Le Volkswagen Eos revisité : améliorations de fiabilité, mais des progrès restent à faire
Ah, le Volkswagen Eos! Ce coupé-cabriolet qui, dans l’imaginaire collectif, évoque un brin de romantisme et une bonne dose de désillusion. Peut-être est-ce dû à cette calandre à trois barrettes, qui aspire à un semblant de sportivité, un peu comme un acteur vieillissant s'accrochant à ses rôles de jeune premier. Comment ne pas être amusé par l'idée que presque une décennie après son lancement, l'Eos, tel un phoenix, renaît dans sa version restylée? Mais, comme pour tout ce qui touche à l’automobile, les améliorations de fiabilité présentent un lot d'interrogations.
Le retour du roi? Peut-être, mais pas sans défauts
Depuis février 2011, le Volkswagen Eos restylé a pris le relais de son prédécesseur avec le panache d’un bon élève qui frotte un dossier d’honnêteté sur la table. Un mélange de Golf et de Passat, il affiche non seulement un toit rétractable complexe à souhait, mais aussi une promesse d’habitabilité convenable. « Regardez-moi, je peux accueillir des passagers à l’arrière! » crie-t-il, mais l’importance du confort dans ce domaine risque d’être tout aussi criante que les récriminations des malheureux coincés là-dedans lors d’un trajet prolongé.
Des améliorations, certes, mais restent les soucis mécaniques
En y regardant de plus près, le bilan est mitigé. Ce modèle vient avec son lot de pièces d’usure, et contrairement à la réputation allemande de robustesse, le Eos a connu des joies un peu moins réjouissantes. Les problèmes de filtre à particules et de vanne EGR persistent, tout comme les cris de désespoir que l’on entend lorsque le turbo se met à faire des siennes. On se retrouve alors dans un film d’angoisse automobile où le héros, armé d'un tournevis, tente de sauver son Eos. L’ironie du sort veut que la promesse de fiabilité, vantée à grands cris, ressemble parfois à une blague moisie dont les chutes se mettent à vibrer dans le garage.

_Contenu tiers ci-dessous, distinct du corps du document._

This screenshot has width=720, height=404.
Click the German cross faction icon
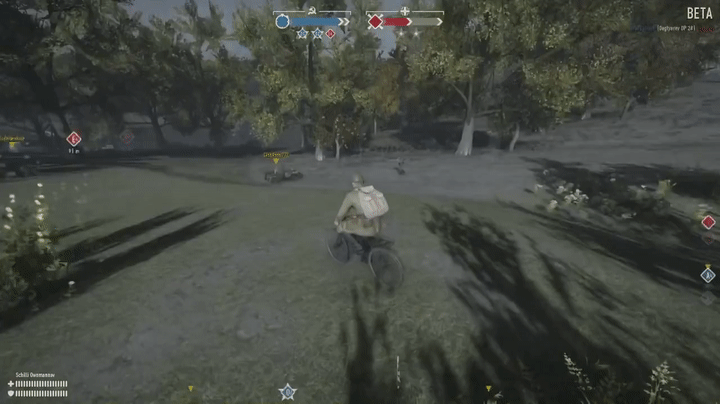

Avec des moteurs diesel de 140 ch bardés de problèmes récurrents, on peut légitimement se demander si la mécanique du modèle fait plutôt office de casse-tête que de tableau d'affichage annonçant la victoire. Malgré tout, ceux qui s’aventurent à acquérir ce modèle restylé peuvent se consoler en se disant que, par rapport à la première version, il est « globalement plus robuste ». Étrangement, ce a priori encourageant ne fait que rappeler que l'on a souvent peu d'options dans un monde automobile s'adonnant à des cavalcades incessantes. Le coût pour entretenir ce bolide s’avère raisonnable pour l’entretien courant, mais ne soyez pas surpris de voir la note grimper aussi vite qu’un KTM sur une route de montagne lorsque des réparations plus complexes doivent être envisagées.
Le prix du rêve: qu’en est-il de l’aspect financier?
Pour les amateurs de nostalgie et de cabriolets, le Volkswagen Eos peut sembler séduisant. Avec un prix d'entrée d'environ 11 000 € pour un modèle de 12 à 13 ans, on ne peut qu'espérer que façonner ce rêve ne coûte pas un bras. Mais attention! L’analyse des coûts réels va bien au-delà des simples euros dépensés. La version essence, de son côté, rôde dans la zone des 12 000 €, et il est clair que s’aventurer dans l’inconnu nécessite une liturgie de vérifications. Pas question de juste appuyer sur l'accélérateur et de prier pour que ça marche, à moins d’être casse-cou ou simplement convaincu que la chance est de votre côté.
La conclusion qu’on n'aimerait pas entendre
Avec une version restylée qui se prend parfois pour un super-héros tout en présentant une vulnérabilité typique d’un boxeur vieillissant, le Volkswagen Eos reste un modèle à la réputation contrastée. Pour ceux qui cherchent des améliorations là où d'autres ont échoué, la route peut bien se révéler encore semée d'embûches. Lorsque l’on met sous le microscope les innovations – comme le système de démarrage sans clé – l’on se demande finalement: est-ce que cette aventure en vaut vraiment la chandelle? À méditer, tout en sirotant une bière avec les amis dans un pub, à rêver de cette belle décapotable qui pourrait, bien sûr, nous trahir au premier coin de rue.